Beyond doubt the Third Mexican Council, one of the outstanding meetings of its type in all Church history, was almost entirely the work of Pedro Moya de Contreras, the third Archbishop of Mexico.4 Just at what time the idea of convening all the bishops of New Spain occurred to him is uncertain, but it was definitely at an early period in his term as archbishop. However, for reasons now obscure, the first orders of convocation were not issued until the first part of 1584, and the opening of the Council, January 18, 1585, found all but three of the bishops of the Mexican province in attendance. Those present were, in addition to Moya himself, Fernando Gómez de Córdova of Guatemala, Juan de Medina Rincón of Michoacán, Diego Romano of Tlaxcala, Gregorio de Montalvo of Yucatán, Domingo de Alzola of New Galicia (Guadalajara), and Bartolomé de Ledesma of Oaxaca.5 The Council [End Page 116] also had a number of expert consultors, including representatives of the major religious orders, that is, the Dominicans, Franciscans, Augustinians, and Jesuits. Among the consultors were Fray Juan Salmerón, a Franciscan theologian; Father Juan de la Plaza, a noted Jesuit theologian; Hernando Ortiz de Hinojosa, catedrático in philosophy at the university and later presentado to the bishopric of Guatemala; Juan de Salcedo, the indefatigable and diligent secretary of the Council; and Doctor Fulgencio Vique, a well-known canonist.6

From its convocation to its adjournment (January 18 to October 20, 1585), the Council carried out the purposes first enunciated by Moya de Contreras, that is, the reformation of morals, the settling of controversies, the correction of excesses, and the determination of those things “which are opportune for the glory of God and the rule of this province.”7 This latter purpose was universal in scope and the Council did legislate on a bewildering variety of subjects. Yet the constantly recurring and fundamental problem that appeared in every deliberation was the status of the native population. Everything else quickly became secondary.

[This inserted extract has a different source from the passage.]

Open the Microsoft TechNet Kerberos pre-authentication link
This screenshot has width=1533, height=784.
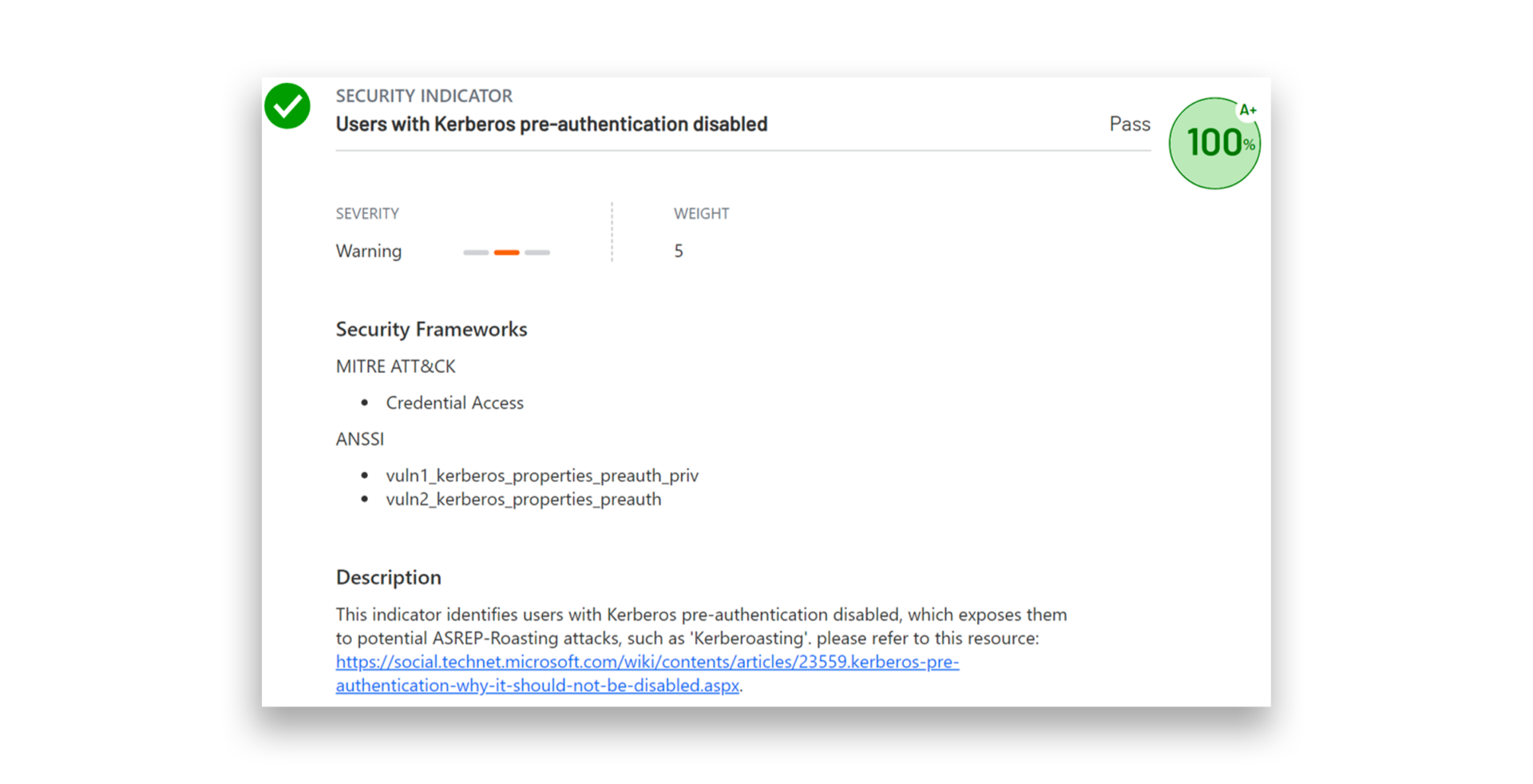point(647,663)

And of the problems that concerned the Indians, two stood out: the repartimientos, and the lawfulness of total war against the savage and heathen Indians of the north, called Chichimecas.8 [End Page 117]

The Chichimecas

Contemporary accounts agree on the principal characteristics of the various stone-age Indian tribes who were called by the generic name of Chichimeca and who were the single greatest obstacle to Spanish expansion into the North of Mexico.9 They were among the most barbarous and ferocious that the Spaniards...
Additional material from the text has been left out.